Lithuania on Thursday announced that it was banning the entry of all people affiliated with Hezbollah, the Iranian-backed Lebanese terrorist organization.
“Having taken into consideration the information acquired by our institutions and partners, we may conclude that ‘Hezbollah’ uses terrorist means that pose [a] threat to the security of a significant number of countries, including Lithuania,” the Baltic country’s foreign minister, Linas Linkevičius, said in a statement.
The decision to ban Hezbollah-affiliates is valid for 10 years. It was made by Lithuania’s Migration Department based on information, provided at least in part by Israel, about Hezbollah operatives engaged in activities considered a “threat to Lithuanian national security interests,” the Foreign Ministry in Vilnius said in a statement.
“We appreciate the successful cooperation between the Lithuanian and Israeli national security agencies. We are thankful to these institutions for their significant work in helping ensure the safety of our citizens,” Linkevičius said.
— Linas Linkevicius (@LinkeviciusL) August 13, 2020
Jerusalem welcomed Vilnius’ move and called on other European nations to follow suit.
Foreign Minister Gabi Ashkenazi on Thursday called Linkevičius and congratulated him on outlawing Hezbollah and all its branches, including it’s so-called “political wing.”
“This decision is important and self-evident and it is good that there is agreement among many European countries on the subject,” he said.
I spoke with Lithuanian FM @LinkeviciusL and thanked him for the important decision to designate #Hezbollah as a terrorist organization. I call on all European countries to make similar decisions.
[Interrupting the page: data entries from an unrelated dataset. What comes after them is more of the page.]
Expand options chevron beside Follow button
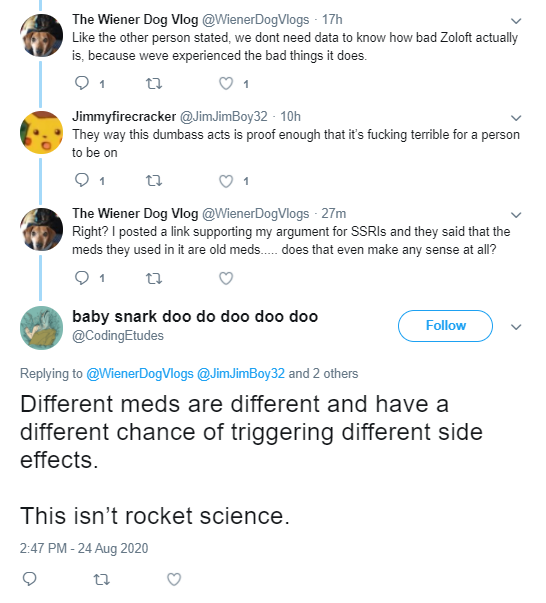546x603 pixels. point(516,327)
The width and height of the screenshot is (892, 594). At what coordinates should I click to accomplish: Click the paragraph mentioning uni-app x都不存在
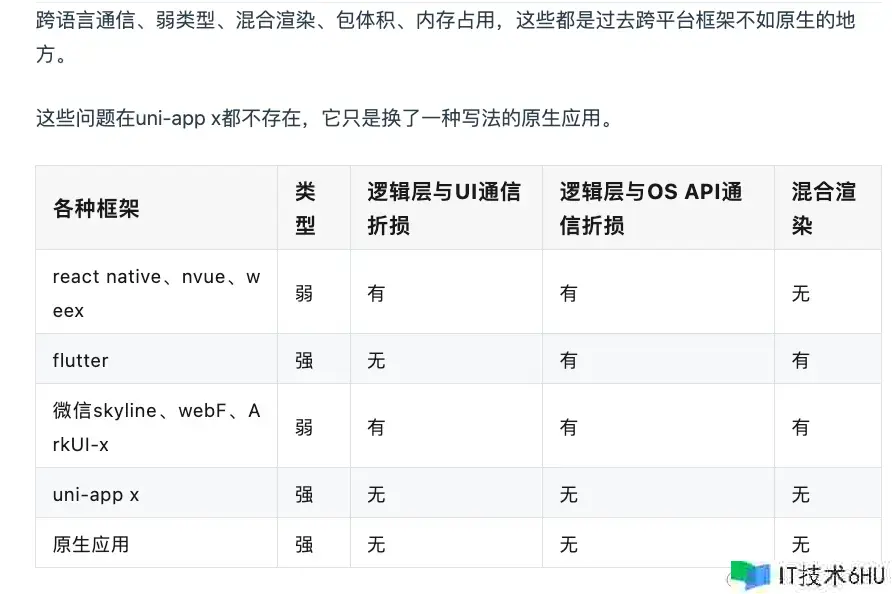tap(324, 118)
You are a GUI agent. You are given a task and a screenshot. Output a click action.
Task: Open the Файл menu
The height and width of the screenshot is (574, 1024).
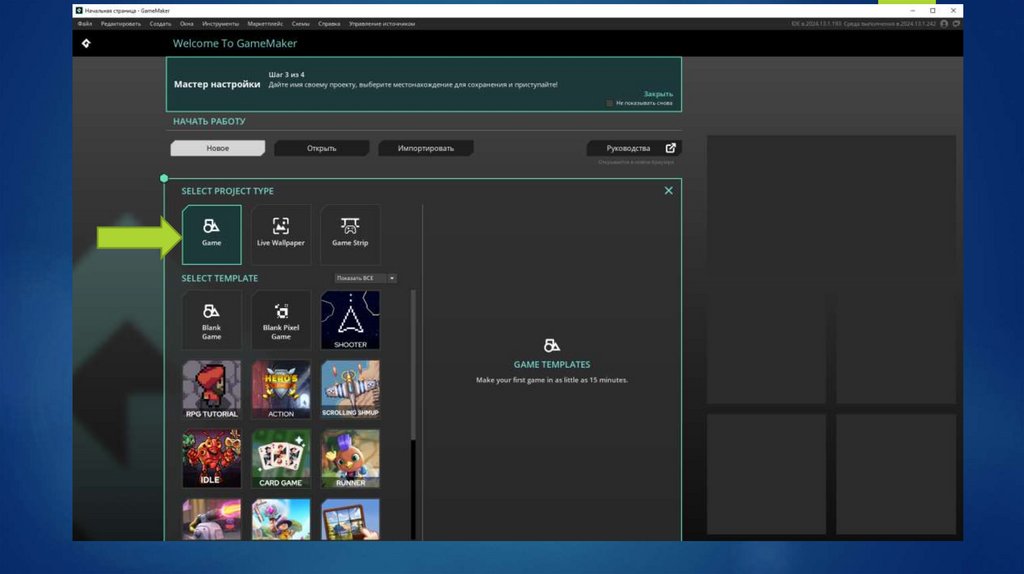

Hezbollah's actions in Lebanon hold the entire Lebanese population hostage.
— גבי אשכנזי – Gabi Ashkenazi (@Gabi_Ashkenazi) August 13, 2020
Previously, many European countries only recognized the group’s “military wing” as a terrorist entity while engaging with its political branch, even though experts have long argued that such a distinction was artificial.
“Hezbollah is a terrorist organization that has reigned in terror over large parts of Lebanon and has turned them into areas under Iranian auspices, while taking Lebanon’s citizens, economy and political system hostage,” Ashkenazi said.
The Lithuanian foreign ministry’s statement did not mention explicitly that the country had outlawed Hezbollah in its entirety.
The decision to act against Hezbollah comes nine days after a massive explosion at Beirut’s port killed more than 150 people and destroyed large parts of the Lebanese capital. Hezbollah denies any responsibility for the blast, caused by 2,750 tons of ammonium nitrate, a chemical it has reportedly been planning to use for terror attacks across the world. Some Lebanese protesters have accused Hezbollah for the August 4 explosion.
Lithuania recently provided €50,000 (about NIS 200,000) in humanitarian assistance to Lebanon in the wake of the deadly blast. “It is important to note that we support peaceful people of Lebanon and their wish for their country to implement necessary reforms,” Linkevičius said Thursday.
In banning Hezbollah, Lithuania is joining the US, the UK, Germany, the Netherlands and several Sunni Arab states.